Satcoms Innovation Group
- Formation: 1997 as SUIRG; restructured and renamed in 2011 as "Satellite IRG" and then as "Satcoms Innovation Group" in 2018.
- Type: Satellite Industry Association
- Headquarters: Ledbury, Herefordshire, UK
- Managing Director: Helen Weedon
- Website: http://www.satig.space

= Satellite IRG =

The Satellite Interference Reduction Group (sIRG) is a global satellite trade organization now known as the Satcoms Innovation Group. Its original remit was to combat the increasing and costly problem of satellite Radio Frequency Interference (RFI). Having spearheaded a number of global initiatives to further innovation and technology to combat this problem, as well as raising awareness for both the problem and the available solutions, the group changed its name in October 2018 in order to widen its remit. Satellite interference remains an important topic, however, resolution is becoming easier and quicker, while the satellite industry is facing other challenges that need attention. By widening its remit, the group is able to spend time tackling those areas.

The group's membership is made up of satellite operators and equipment manufacturers. Its main aim is to foster relationships between operators and manufacturers, solutions providers and users and create a forum for debate, through workshops and events, as well as sharing industry news and developments through its own channels.

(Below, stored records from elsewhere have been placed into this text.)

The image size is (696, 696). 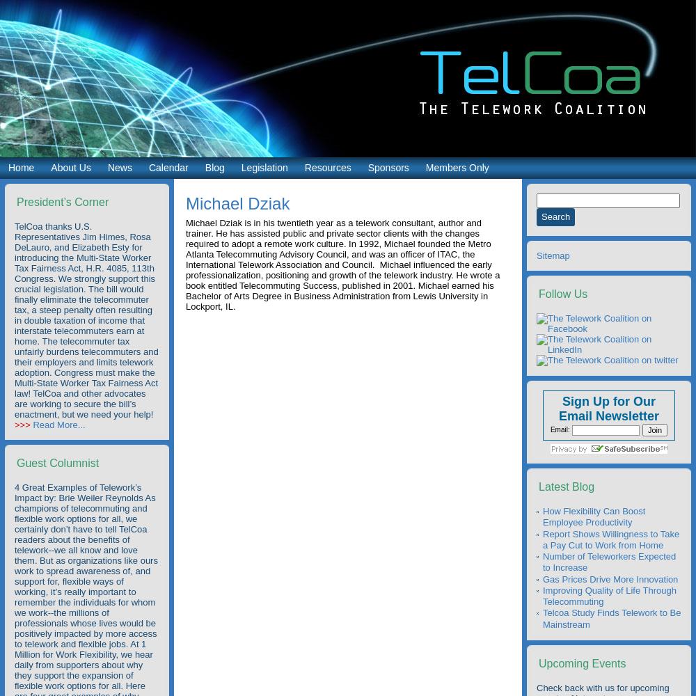 I want to click on 'State and Regional Telework Programs', so click(x=382, y=346). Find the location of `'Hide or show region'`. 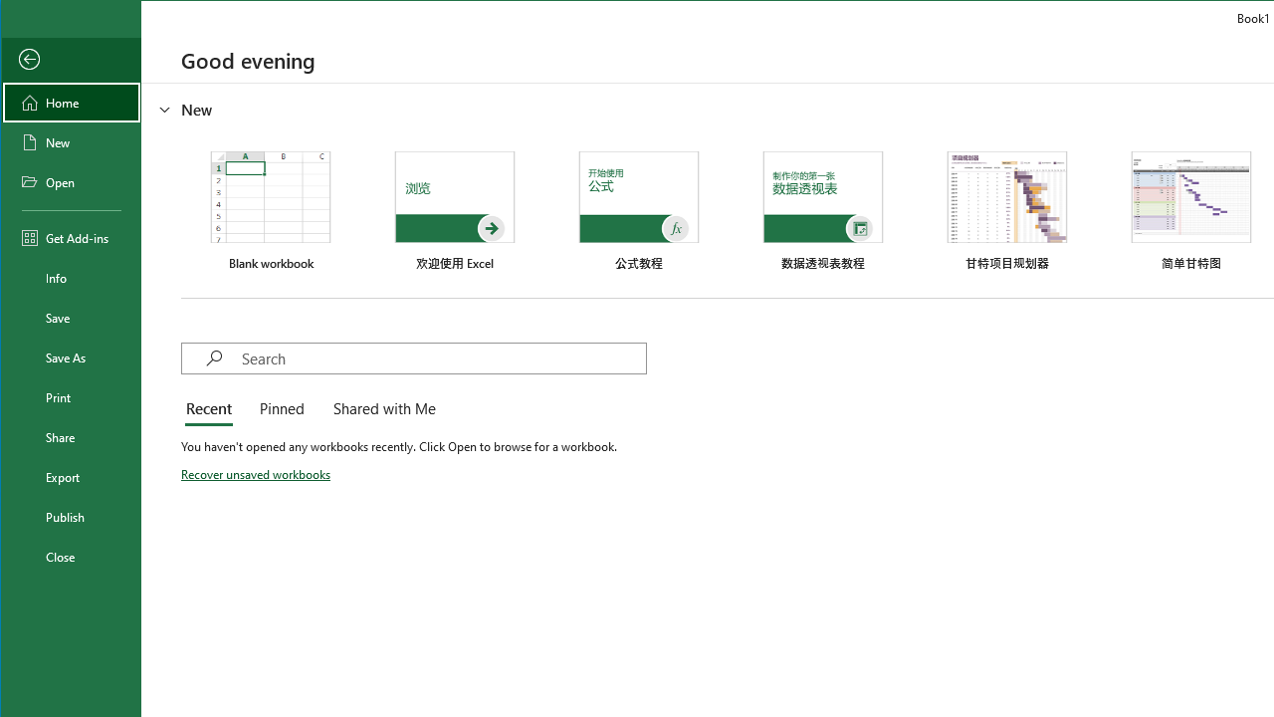

'Hide or show region' is located at coordinates (164, 108).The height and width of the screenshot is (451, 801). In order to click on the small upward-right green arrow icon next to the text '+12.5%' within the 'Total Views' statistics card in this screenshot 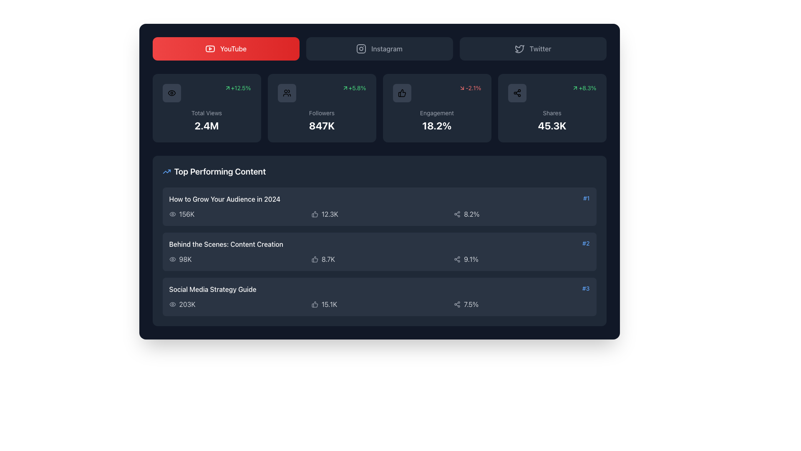, I will do `click(227, 88)`.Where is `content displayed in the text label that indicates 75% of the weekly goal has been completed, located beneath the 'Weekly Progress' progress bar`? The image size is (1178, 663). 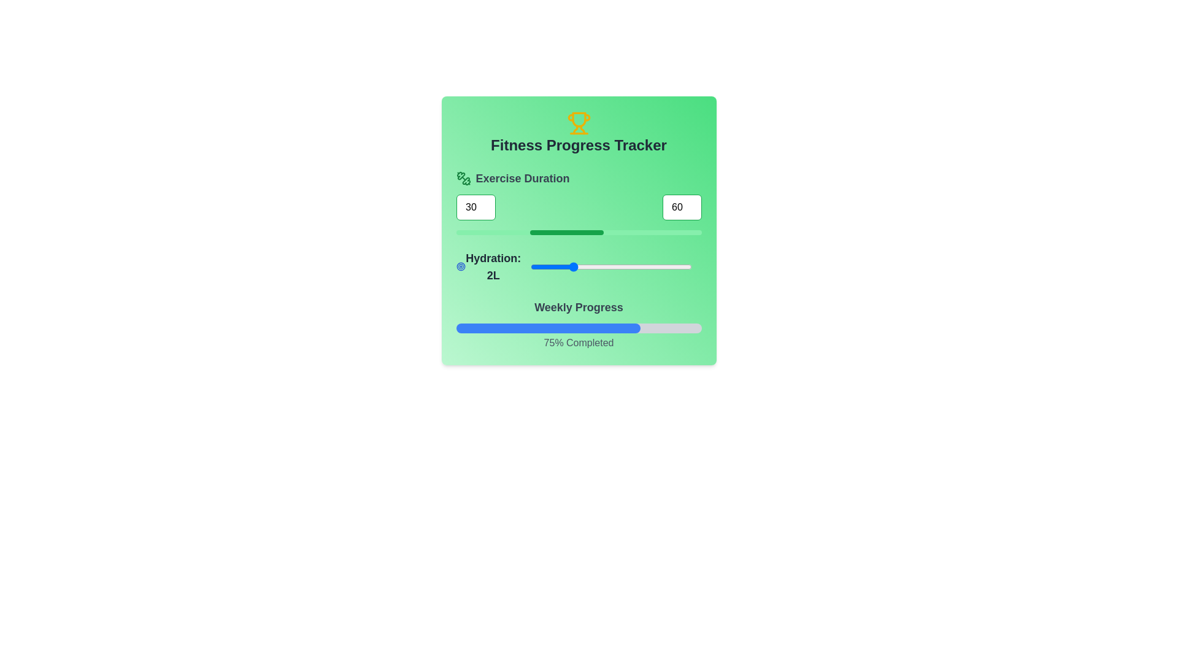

SIG works closely with other industry associations, including APSCC, CASBAA, GVF, WBU-ISOG and maintains a vital link between the satellite operators, manufacturers and their clients.

== History ==
The Satcoms Innovation Group was originally known as Satellite Users Interference Reduction Group, often referred to as SUIRG. The name and acronym changed to the Satellite Interference Reduction Group in 2011 and to the present usage in 2018. SIG was established jointly by Inmarsat, Intelsat, PanAmSat, QinetiQ, Glowlink, and SES World Skies (then known as New Skies).